B.C. health minister George Abbott says he trusts doctors to police themselves and has ruled out taking action on controversial gifts and benefits from drug companies. Critics say these perks influence which drugs doctors prescribe and are fuelling PharmaCare’s skyrocketing drug-subsidy spending.
In an interview with the Georgia Straight, Abbott said it’s up to the medical community’s professional colleges to regulate gifts from drug companies. “We expect people to behave in responsible ways. I’ve no doubt there should be a line in respect of those kinds of gifts and benefits,” he said.
But defining that line is “in the purview of the colleges”, he said. Abbott also ruled out banning hospital doctors and residents from getting free pharma-sponsored meals at weekly and monthly staff meetings—a frequent practice at some hospitals.

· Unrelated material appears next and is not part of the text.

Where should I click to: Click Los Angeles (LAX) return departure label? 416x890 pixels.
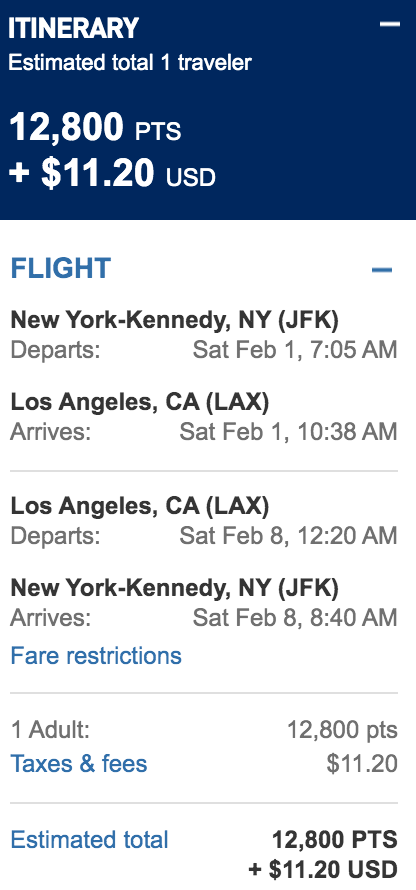(x=140, y=506)
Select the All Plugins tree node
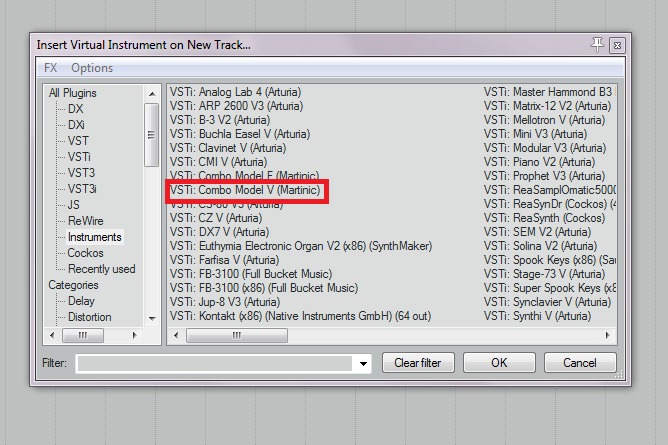Screen dimensions: 668x445 [73, 93]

“It’s not something that’s been brought to my attention,” he said. “I’m sure there is a line of responsibility on that. The [professional] colleges would define that line.”
Pharmaceutical lobbying of doctors, known as “detailing”, has come under growing scrutiny in B.C. and beyond. Two-thirds of doctors in the province say drug reps visit them at least monthly, according to a 2006 survey by the B.C. Medical Association. Forty-two percent of general practitioners are visited several times a week.
Studies say doctors who accept gifts like meals, trips, or free drug samples from drug reps are likelier to prescribe that company’s product instead of cheaper alternatives or treatments better suited to patients. Doctors in some cases are influenced to prescribe drugs for so-called “off label” uses that lack regulatory approval.
In one study, doctors cited pharma reps as their main influence when choosing which drug to prescribe. Some U.S. states have sharply restricted the gifts. But in Canada, the lobbying of doctors is subject to virtually no government regulation and is seen as a major reason behind soaring prescription-drug costs in B.C., where spending by the province’s PharmaCare drug-subsidy program has shot up 173 percent since 1996.
Abbott refused to criticize the interactions with doctors. He stood by his vow to scrap or overhaul the Therapeutics Initiative, a B.C.-funded program to independently evaluate drugs. The controversial move, expected to be announced this fall, was recommended by a provincial task force that included pharma lobbyists.
He denied that lobbyists “skewed” the task force and said he merely wants the program to be more “inclusive” and “transparent”—code words the program’s defenders say mean forcing it to include pharma-linked doctors in its evaluations.
Asked if a doctor with links to a pharma company should be barred from evaluating that company’s drug, Abbott said, “It’s difficult to say”¦I don’t know. You’d have to look at the details.”
Canadian Medical Association president Robert Ouellet also sees no need for action on how doctors interact with drug reps. “I don’t think there is much influence [on prescribing]. I’m not sure doctors will change their mind each time they see a rep,” Ouellet said, claiming that drug companies have changed their marketing in recent years and now give doctors fewer freebies.
Critics say doctors have shown they can’t police themselves. “Self-regulation is, by and large, a joke,” said Joel Lexchin, a Toronto doctor and professor of health policy and management at York University. “The codes are weak and not enforced by any active monitoring.”
Rx&D, the Canadian lobby group for brand-name drug companies, didn’t respond to a request for a phone interview, sending only an e-mail saying the group’s code of conduct “explicitly forbids our member companies to provide gifts or inducements of any kind to health-care professionals in order to promote their products and includes serious penalties up to and including expulsion for violators”.
But the B.C. Medical Association has depicted the Rx&D’s code as largely ineffectual. “Adherence to the [Rx&D] code is voluntary, and penalties are minimal,” it said in a 2007 report.
Alan Cassels, a University of Victoria researcher who studies drug-company marketing, told the Straight that doctors “say they’re being invited all the time [to pharma-sponsored trips and events]”.
The CMA helps promote some of those events. Its Web site has a page of education courses for doctors that includes a link for “2008 CME Cruises” as well as two courses sponsored by drug companies and nine others offered by MDcme.ca, a consortium of medical schools that includes pharmaceutical companies as sponsors.